Display the Capacity Planning Report


  • From the dashboard navigation bar, click Reports > Capacity Planning. The Capacity Planning report appears.

Planning Resource Needs

Each resource chart in the Capacity Planning report shows the 100th percentile values—effectively the peak values over the full sample size (1 or 7 days)—and five sample-size percentile series ranging from the 95th to 50th percentiles. You can individually hide and show the sample-size percentile series by clearing and selecting their checkboxes (to the right of a chart’s title). Optionally-displayed trend lines—calculated as simple linear regressions—for the ample-size percentiles highlight the overall increase or decrease in a resource’s usage, without the distraction of typical short-term fluctuations.

Each sample-size percentile series represents a given percentile of the sample size. For example, assume:

  • sample size is 1 day
  • the “p95” chart line shows a value of 65%

This means that for 95% of that day, the resource usage was less than 65% across the cluster. And correspondingly, for 5% of the day, the resource usage was more than 65%.

To best visualize trends, it’s useful to select a time range of 30 days or even many months. With longer time ranges, it’s best to set the sample size to seven days. To reduce the noise, select Show Trend Lines and hide the sample-size percentile series. You can then extrapolate the data to see when it’s likely that you’ll need more of the resource that the chart is showing—CPU, memory, I/O (disk bandwidth), or disk (storage).

Drilling Down to Host-Level Charts

While viewing a Capacity Planning chart, you can drill down to a more detailed, host-level view of an anomalous point or any other day-and-time of interest.

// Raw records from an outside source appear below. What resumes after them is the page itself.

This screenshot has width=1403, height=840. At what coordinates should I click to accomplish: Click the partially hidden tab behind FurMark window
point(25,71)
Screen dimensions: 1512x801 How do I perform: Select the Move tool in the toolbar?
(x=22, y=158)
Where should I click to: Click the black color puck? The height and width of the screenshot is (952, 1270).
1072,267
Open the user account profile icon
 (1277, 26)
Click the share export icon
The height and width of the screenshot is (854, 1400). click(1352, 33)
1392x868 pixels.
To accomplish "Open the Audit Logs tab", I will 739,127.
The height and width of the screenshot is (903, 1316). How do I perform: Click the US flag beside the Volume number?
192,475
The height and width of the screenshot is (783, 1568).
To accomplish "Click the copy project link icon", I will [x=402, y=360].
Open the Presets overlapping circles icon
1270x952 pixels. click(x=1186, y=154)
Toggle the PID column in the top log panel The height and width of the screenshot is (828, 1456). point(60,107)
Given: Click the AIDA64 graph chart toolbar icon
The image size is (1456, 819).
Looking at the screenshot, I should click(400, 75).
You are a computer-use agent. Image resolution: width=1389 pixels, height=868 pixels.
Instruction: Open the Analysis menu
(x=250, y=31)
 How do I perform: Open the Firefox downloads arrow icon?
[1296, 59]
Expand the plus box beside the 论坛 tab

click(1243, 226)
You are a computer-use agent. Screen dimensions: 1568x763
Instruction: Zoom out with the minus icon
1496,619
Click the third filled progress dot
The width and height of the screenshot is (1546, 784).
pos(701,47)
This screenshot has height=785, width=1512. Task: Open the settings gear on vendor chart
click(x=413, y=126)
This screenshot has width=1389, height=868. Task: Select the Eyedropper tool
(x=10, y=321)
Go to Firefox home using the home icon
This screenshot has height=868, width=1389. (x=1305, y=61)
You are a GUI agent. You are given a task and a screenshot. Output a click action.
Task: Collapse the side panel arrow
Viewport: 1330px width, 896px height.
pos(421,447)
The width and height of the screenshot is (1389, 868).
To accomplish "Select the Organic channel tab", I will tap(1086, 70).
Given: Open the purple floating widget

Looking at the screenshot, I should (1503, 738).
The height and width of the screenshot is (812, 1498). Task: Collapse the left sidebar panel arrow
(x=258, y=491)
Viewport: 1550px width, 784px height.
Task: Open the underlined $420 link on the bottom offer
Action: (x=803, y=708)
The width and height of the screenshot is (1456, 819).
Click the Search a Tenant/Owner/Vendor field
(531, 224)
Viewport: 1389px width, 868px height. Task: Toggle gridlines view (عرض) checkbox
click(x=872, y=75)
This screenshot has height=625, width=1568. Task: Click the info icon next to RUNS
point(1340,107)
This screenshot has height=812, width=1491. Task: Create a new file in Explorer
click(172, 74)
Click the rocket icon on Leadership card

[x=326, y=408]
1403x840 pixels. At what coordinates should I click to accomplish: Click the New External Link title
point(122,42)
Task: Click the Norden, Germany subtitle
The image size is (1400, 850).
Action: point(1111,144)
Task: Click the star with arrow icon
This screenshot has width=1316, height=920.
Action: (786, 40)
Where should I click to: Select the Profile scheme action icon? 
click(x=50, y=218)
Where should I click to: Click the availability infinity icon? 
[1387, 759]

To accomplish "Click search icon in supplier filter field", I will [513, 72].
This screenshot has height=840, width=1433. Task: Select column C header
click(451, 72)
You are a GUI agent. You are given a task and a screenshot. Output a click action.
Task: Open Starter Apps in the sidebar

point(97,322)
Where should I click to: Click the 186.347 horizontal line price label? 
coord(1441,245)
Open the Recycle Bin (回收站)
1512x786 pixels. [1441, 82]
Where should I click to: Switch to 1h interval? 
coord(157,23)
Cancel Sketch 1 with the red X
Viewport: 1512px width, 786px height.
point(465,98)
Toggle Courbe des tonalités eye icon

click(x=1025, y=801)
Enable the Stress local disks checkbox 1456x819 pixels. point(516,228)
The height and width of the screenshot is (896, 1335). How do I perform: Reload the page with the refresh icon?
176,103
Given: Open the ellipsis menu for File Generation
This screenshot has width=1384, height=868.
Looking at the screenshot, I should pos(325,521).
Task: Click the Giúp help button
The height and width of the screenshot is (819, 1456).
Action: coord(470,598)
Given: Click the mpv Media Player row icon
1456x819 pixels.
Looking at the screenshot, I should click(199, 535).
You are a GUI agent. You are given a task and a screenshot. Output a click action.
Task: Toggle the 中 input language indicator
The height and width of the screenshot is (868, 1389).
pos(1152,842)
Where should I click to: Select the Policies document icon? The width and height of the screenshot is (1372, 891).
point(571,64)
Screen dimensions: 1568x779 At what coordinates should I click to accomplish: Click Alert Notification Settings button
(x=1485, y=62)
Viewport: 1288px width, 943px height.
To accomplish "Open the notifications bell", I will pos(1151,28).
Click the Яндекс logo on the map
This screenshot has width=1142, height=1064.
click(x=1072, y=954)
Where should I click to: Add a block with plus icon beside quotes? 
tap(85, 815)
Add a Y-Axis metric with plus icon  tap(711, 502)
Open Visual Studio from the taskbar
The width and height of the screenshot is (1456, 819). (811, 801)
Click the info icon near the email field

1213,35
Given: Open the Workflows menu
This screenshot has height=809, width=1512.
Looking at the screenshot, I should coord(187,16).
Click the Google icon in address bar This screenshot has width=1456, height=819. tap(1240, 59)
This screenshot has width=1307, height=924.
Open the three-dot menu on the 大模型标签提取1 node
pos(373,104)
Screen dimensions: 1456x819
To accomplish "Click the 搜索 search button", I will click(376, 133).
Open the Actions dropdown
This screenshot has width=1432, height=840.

  1. Display the Capacity Planning report.

  2. In the resource usage chart of interest, click any data point, and in the resulting popup, click 24h chart.


As an example, consider the following Total Cpu Used By Percentile chart.

screenshot of a Capacity Report chart with a clicked data point's popup

When you click the 24h chart link, the associated summary and host-breakdown charts appear (in the left and right columns, respectively) for the related metrics: total CPU and user CPU.

screenshot of "drilldown" chart

You can further refine the chart settings and explore the relevant cluster and host details. (For details about chart features, see Charts.)

Identifying Scheduling Issues

The typical first step for identifying scheduling issues is to look at a resource chart in the Capacity Planning report. In this discussion, we’ll look at the Total Cpu Used By Percentile chart, but the same principles and process applies to the memory, I/O (disk bandwidth), and disk (storage) resource usage.

Be sure to consider all the resources, not only the CPU that we’re discussing in this documentation. Depending on the specific applications, there may be plenty of one resource available but tremendous pressure on another resource.

Evenly Scheduled Workload

Resource charts where the percentile series are relatively close together, and where usage during the busiest part of the day is not much greater than the median usage (the p50 series) indicate that, for the given resource, the workload is evenly scheduled.

screenshot of Total Cpu Used By Percentile chart for evenly scheduled daily workload

Uneven Workload Schedule

In contrast, following Capacity Planning chart shows a cluster with scheduling issues.

  • The trend line for the 100th percentile shows that throughout the day, over an entire month, the cluster as a whole is is using from 92% to 97% of available CPU, and more alarmingly, trending up, which could indicate a need for more hardware.

  • However, the high CPU usage accounts for only about 5% of each day. (The red trend line for the p95 series is from 82% to 92%, which means that for 95% of the day, the CPU was less than 82%–92%, and therefore the CPU usage was >= 82%–92% for only the remaining 5% of the day.)

  • Looking at the green trend line for the p50 series (the median) shows that for about half of each day, cluster CPU usage is less than 31%–54%.

    This means that it’s probable that rescheduling the work to be more evenly distributed throughout the day could eliminate the need for additional hardware.

screenshot of 1-day sample of total CPU, showing scheduling issues

When you identify a likely scheduling issue, the next step is to confirm it by displaying the Daily Usage Pattern report and looking at the corresponding resource chart—in this case, the Percentage of Total Cpu Used—for the same time period. From the dashboard navigation bar, click Reports > Daily Usage Pattern, and apply the same time range that you used for the Capacity Planning charts.

Continuing with our example, the following daily usage chart shows clear patterns of peak CPU usage.

  • What’s notable is that usage is lowest on Mondays, and increases every day thereafter.

  • As well, regardless of the day of the week, there are four six-hour cycles of sharply increasing and then sharply decreasing CPU usage.

This chart confirms that shifting some jobs from peak usage times to low usage times can balance the CPU usage and eliminate the need for additional hardware.